Instructions to follow: Return all of the records below verbatim.

Dataset entries

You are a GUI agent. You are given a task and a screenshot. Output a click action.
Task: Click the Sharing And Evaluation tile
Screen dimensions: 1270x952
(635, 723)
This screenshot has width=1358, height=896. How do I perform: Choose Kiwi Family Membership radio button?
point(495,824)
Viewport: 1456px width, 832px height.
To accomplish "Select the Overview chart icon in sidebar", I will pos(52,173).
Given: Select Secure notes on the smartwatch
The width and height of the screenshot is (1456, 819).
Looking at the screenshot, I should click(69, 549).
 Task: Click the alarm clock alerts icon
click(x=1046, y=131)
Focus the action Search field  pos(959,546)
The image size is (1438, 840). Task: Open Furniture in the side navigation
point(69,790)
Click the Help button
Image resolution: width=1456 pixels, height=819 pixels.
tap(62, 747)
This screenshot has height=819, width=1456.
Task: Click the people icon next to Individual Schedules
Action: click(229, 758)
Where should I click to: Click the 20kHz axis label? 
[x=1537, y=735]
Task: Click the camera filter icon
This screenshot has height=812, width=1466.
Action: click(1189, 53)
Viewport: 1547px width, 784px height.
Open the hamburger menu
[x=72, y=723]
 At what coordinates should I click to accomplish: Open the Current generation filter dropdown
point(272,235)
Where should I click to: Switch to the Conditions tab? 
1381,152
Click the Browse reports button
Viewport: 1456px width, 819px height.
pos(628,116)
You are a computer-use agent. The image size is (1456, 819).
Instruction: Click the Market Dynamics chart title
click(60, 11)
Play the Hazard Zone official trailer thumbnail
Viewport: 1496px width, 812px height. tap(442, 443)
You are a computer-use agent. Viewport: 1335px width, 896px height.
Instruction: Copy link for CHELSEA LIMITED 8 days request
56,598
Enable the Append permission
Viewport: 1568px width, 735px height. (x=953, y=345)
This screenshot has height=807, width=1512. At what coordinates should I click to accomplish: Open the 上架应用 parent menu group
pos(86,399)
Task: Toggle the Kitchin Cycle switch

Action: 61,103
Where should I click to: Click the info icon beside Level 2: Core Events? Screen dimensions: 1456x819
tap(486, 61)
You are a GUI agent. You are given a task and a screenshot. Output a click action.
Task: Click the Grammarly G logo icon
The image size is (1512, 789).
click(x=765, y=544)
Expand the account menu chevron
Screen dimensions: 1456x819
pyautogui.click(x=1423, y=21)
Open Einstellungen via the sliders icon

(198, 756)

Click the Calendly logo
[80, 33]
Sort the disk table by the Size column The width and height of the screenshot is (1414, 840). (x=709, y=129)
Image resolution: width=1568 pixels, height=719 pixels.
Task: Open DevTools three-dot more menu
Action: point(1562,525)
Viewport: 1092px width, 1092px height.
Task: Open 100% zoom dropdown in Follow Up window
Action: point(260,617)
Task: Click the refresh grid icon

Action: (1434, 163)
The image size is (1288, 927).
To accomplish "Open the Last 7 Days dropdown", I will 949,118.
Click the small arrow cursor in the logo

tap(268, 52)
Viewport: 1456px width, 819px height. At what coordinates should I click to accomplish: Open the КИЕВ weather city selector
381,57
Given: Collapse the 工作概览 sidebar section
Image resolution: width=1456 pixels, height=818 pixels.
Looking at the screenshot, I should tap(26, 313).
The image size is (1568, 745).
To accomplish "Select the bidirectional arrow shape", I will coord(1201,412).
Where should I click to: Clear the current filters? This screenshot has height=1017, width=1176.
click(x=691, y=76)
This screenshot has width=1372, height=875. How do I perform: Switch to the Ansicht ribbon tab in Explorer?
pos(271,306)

Solution to this exercise:
You are a GUI agent. You are given a task and a screenshot. Output a click action.
Task: Click the Sharing And Evaluation tile
Screen dimensions: 1270x952
(635, 723)
This screenshot has width=1358, height=896. How do I perform: Choose Kiwi Family Membership radio button?
point(495,824)
Viewport: 1456px width, 832px height.
To accomplish "Select the Overview chart icon in sidebar", I will pos(52,173).
Given: Select Secure notes on the smartwatch
The width and height of the screenshot is (1456, 819).
Looking at the screenshot, I should click(69, 549).
 Task: Click the alarm clock alerts icon
click(x=1046, y=131)
Focus the action Search field  pos(959,546)
The image size is (1438, 840). Task: Open Furniture in the side navigation
point(69,790)
Click the Help button
Image resolution: width=1456 pixels, height=819 pixels.
tap(62, 747)
This screenshot has height=819, width=1456.
Task: Click the people icon next to Individual Schedules
Action: click(229, 758)
Where should I click to: Click the 20kHz axis label? 
[x=1537, y=735]
Task: Click the camera filter icon
This screenshot has height=812, width=1466.
Action: click(1189, 53)
Viewport: 1547px width, 784px height.
Open the hamburger menu
[x=72, y=723]
 At what coordinates should I click to accomplish: Open the Current generation filter dropdown
point(272,235)
Where should I click to: Switch to the Conditions tab? 
1381,152
Click the Browse reports button
Viewport: 1456px width, 819px height.
pos(628,116)
You are a computer-use agent. The image size is (1456, 819).
Instruction: Click the Market Dynamics chart title
click(60, 11)
Play the Hazard Zone official trailer thumbnail
Viewport: 1496px width, 812px height. tap(442, 443)
You are a computer-use agent. Viewport: 1335px width, 896px height.
Instruction: Copy link for CHELSEA LIMITED 8 days request
56,598
Enable the Append permission
Viewport: 1568px width, 735px height. (x=953, y=345)
This screenshot has height=807, width=1512. At what coordinates should I click to accomplish: Open the 上架应用 parent menu group
pos(86,399)
Task: Toggle the Kitchin Cycle switch

Action: 61,103
Where should I click to: Click the info icon beside Level 2: Core Events? Screen dimensions: 1456x819
tap(486, 61)
You are a GUI agent. You are given a task and a screenshot. Output a click action.
Task: Click the Grammarly G logo icon
The image size is (1512, 789).
click(x=765, y=544)
Expand the account menu chevron
Screen dimensions: 1456x819
pyautogui.click(x=1423, y=21)
Open Einstellungen via the sliders icon

(198, 756)

Click the Calendly logo
[80, 33]
Sort the disk table by the Size column The width and height of the screenshot is (1414, 840). (x=709, y=129)
Image resolution: width=1568 pixels, height=719 pixels.
Task: Open DevTools three-dot more menu
Action: point(1562,525)
Viewport: 1092px width, 1092px height.
Task: Open 100% zoom dropdown in Follow Up window
Action: point(260,617)
Task: Click the refresh grid icon

Action: (1434, 163)
The image size is (1288, 927).
To accomplish "Open the Last 7 Days dropdown", I will 949,118.
Click the small arrow cursor in the logo

tap(268, 52)
Viewport: 1456px width, 819px height. At what coordinates should I click to accomplish: Open the КИЕВ weather city selector
381,57
Given: Collapse the 工作概览 sidebar section
Image resolution: width=1456 pixels, height=818 pixels.
Looking at the screenshot, I should tap(26, 313).
The image size is (1568, 745).
To accomplish "Select the bidirectional arrow shape", I will coord(1201,412).
Where should I click to: Clear the current filters? This screenshot has height=1017, width=1176.
click(x=691, y=76)
This screenshot has width=1372, height=875. How do I perform: Switch to the Ansicht ribbon tab in Explorer?
pos(271,306)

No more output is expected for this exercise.